As for the article's glnx_chaseat(), ISTM the 8 orthogonal flag bits are a warning indicator. If there need to be 256 ways to configure pathname resolution semantics, then there are 255 ways the flags compiled into program can be inappropriate for any particular use. Even if we stipulate that there's a problem here that both needs solving, if those flags aren't a hint that this is a flaky solution, I don't know what is.

So it has seemed to me as if the real security problem is the existence of a file system shared among unrelated sets of processes, and that if there is a secure alternative to that on existing operating systems, it probably looks more like embedding program configuration or data inside a program. (But this is handwavy: I'm envisioning stuffing data into ELF or Mach-O segments in signed binaries; some novel mechanism would need to be invented for shebang scripts.) But probably compartmentalizing all systems into distinct VMs is more practical than redesigning all software. (I would imagine that since the article's author works on Flatpak, they are motivated to want something less than VMs to serve as viable compartmentalization solutions, however.)
lapsed_lisper
·vor 6 Monaten·discuss
A while ago I stumbled across a technique for improving stream buffering that I wish more I/O library implementors knew about. Korn and Vo's sfio library (circa 1991) had a feature called "pooling", whereby distinct streams could be linked together. Any read or write operation to any stream in a pool implicitly synchronized all the other streams in the pool first. This way, when stdio and stderr were pooled, which was the default when both went to ttys, a write on stderr implicitly flushed stdout. I've implemented this feature for myself a couple times; it's fairly easy to do and basically eliminates the need to explicitly flush streams in client code.

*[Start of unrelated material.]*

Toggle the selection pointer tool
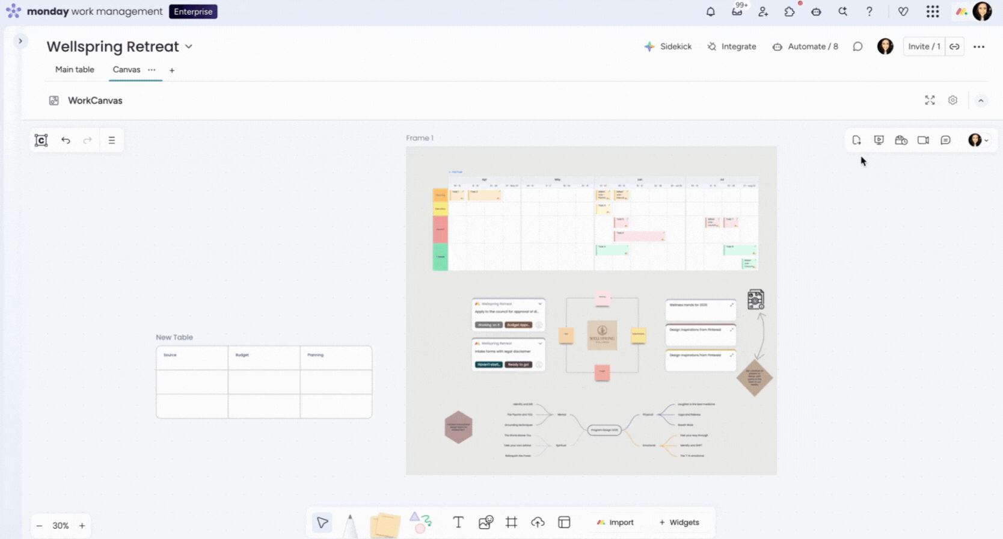 click(322, 523)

Citation: https://archive.org/details/1991-proceedings-tech-conference... but note that the explanation of stream pools there is a little less precise and more general than really necessary. I believe that later versions of sfio simplified things somewhat, though I could be wrong. (I find their code fairly hard to read.)

Anyhow, ISTM a missed opportunity when new languages that don't actually use libc's routines for something reinvent POSIX's clunkier aspects.
lapsed_lisper
·vor 9 Monaten·discuss
Re: obtaining a legal copy of Genera, as of 2023 Symbolics still existed as a corporate entity and they continued to sell x86-64 laptops with "Portable Genera 2.0". I bought one from them then, and occasionally see them listing some on Ebay. (This isn't intended as an advertisement or endorsement, just a statement. I think it's quite unfortunate that Symbolics's software hasn't been made freely available, since it's now really only of historical interest.)
lapsed_lisper
·vor 10 Monaten·discuss
I don't know about the Unix certification process itself, but the Single Unix Specification explicitly mentions case-insensitivity among non-conforming file system behaviors that are allowed as extensions (in 2.1.1 item 4, third-to-last bullet):

https://pubs.opengroup.org/onlinepubs/9799919799/

So a conforming OS has to make case-sensitive file systems available (which MacOS does: you can create case-sensitive HFS or APFS volumes). But I'm not sure if a conforming OS instance (i.e., running system) has to have any case-sensitive mount points, and either way, AFAIK there's no practical and race-free way for a conforming application to detect whether any particular mount point behaves case-sensitively.

So I believe that as far as the standard goes, a conforming application might run on a conformingly-extended OS where no portion of the the file namespace behaves case-sensitively. IOW, a conforming application cannot rely on case-sensitivity for file names.